Thread and concurrency support benefited by message passing with IPC mechanisms since tasks now consist of multiple code threads which Mach could freeze and unfreeze during message handling. This permits the system to be distributed over multiple processors, either by using shared memory directly as in most Mach messages, or by adding code to copy the message to another processor if needed. In a traditional kernel this is difficult to implement; the system has to be sure that different programs do not try to write to the same region of memory from different processors. However, using Mach ports makes this well defined and easy to implement, so Mach ports were made first-class citizens in that system.
The IPC system initially had performance problems, so a few strategies were developed to improve performance. Like its predecessor, Accent, Mach used a single shared-memory mechanism for physically passing the message from one program to another. Physically copying the message would be too slow, so Mach relies on the machine's memory management unit to quickly map the data from one program to another. Only if the data is written to would it have to be physically copied, a process called "copy-on-write".
Messages were also checked for validity by the kernel, to avoid bad data crashing one of the many programs making up the system. Ports were deliberately modeled on the UNIX file system concepts. This permits the user to find ports using existing file system navigation concepts, as well as assigning rights and permissions as they would on the file system.

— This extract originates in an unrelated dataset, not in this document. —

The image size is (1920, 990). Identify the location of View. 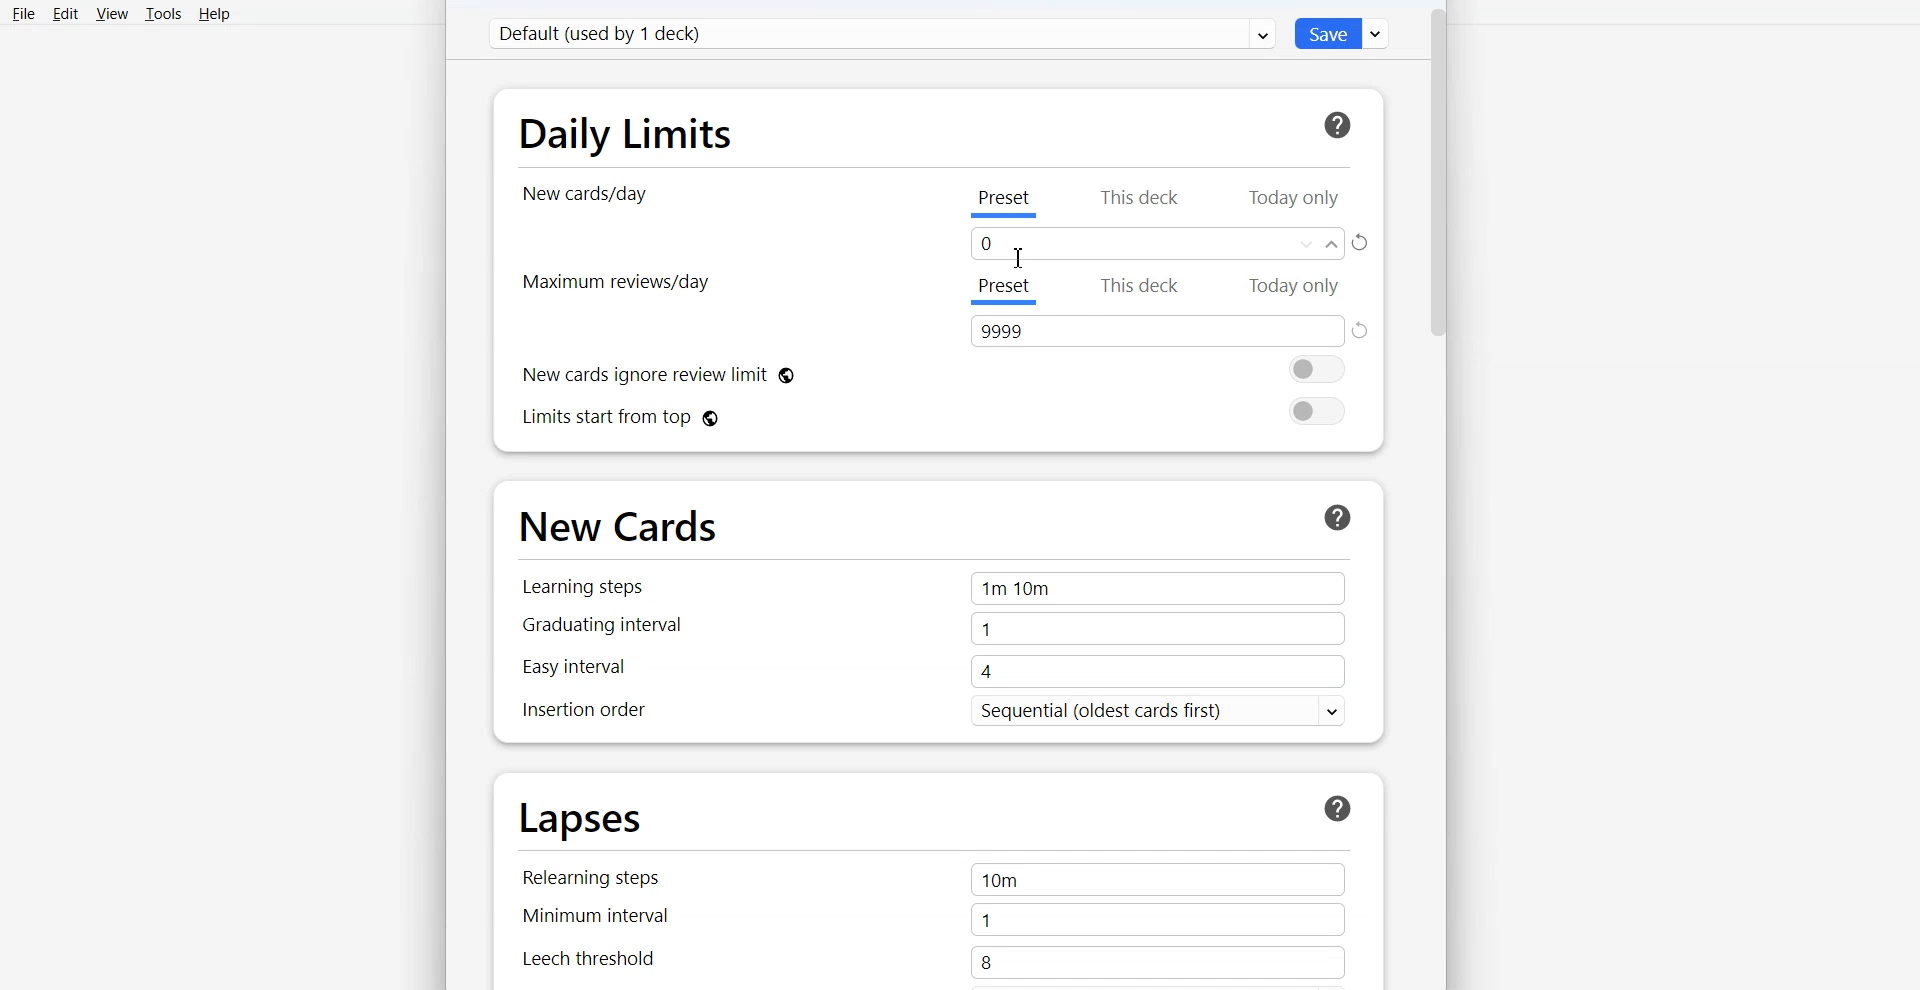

Development under such a system would be easier. Not only would the code being worked on exist in a traditional program that could be built using existing tools, it could also be started, debugged and killed off using the same tools. With a monokernel a bug in new code would take down the entire machine and require a reboot, whereas under Mach this would require only that the program be restarted. Additionally the user could tailor the system to include, or exclude, whatever features they required. Since the operating system was simply a collection of programs, they could add or remove parts by simply running or killing them as they would any other program.
Finally, under Mach, all of these features were deliberately designed to be extremely platform neutral. To quote one text on Mach:
There are a number of disadvantages, however. A relatively mundane one is that it is not clear how to find ports. Under UNIX this problem was solved over time as programmers agreed on a number of "well known" locations in the file system to serve various duties. While this same approach worked for Mach's ports as well, under Mach the operating system was assumed to be much more fluid, with ports appearing and disappearing all the time. Without some mechanism to find ports and the services they represented, much of this flexibility would be lost.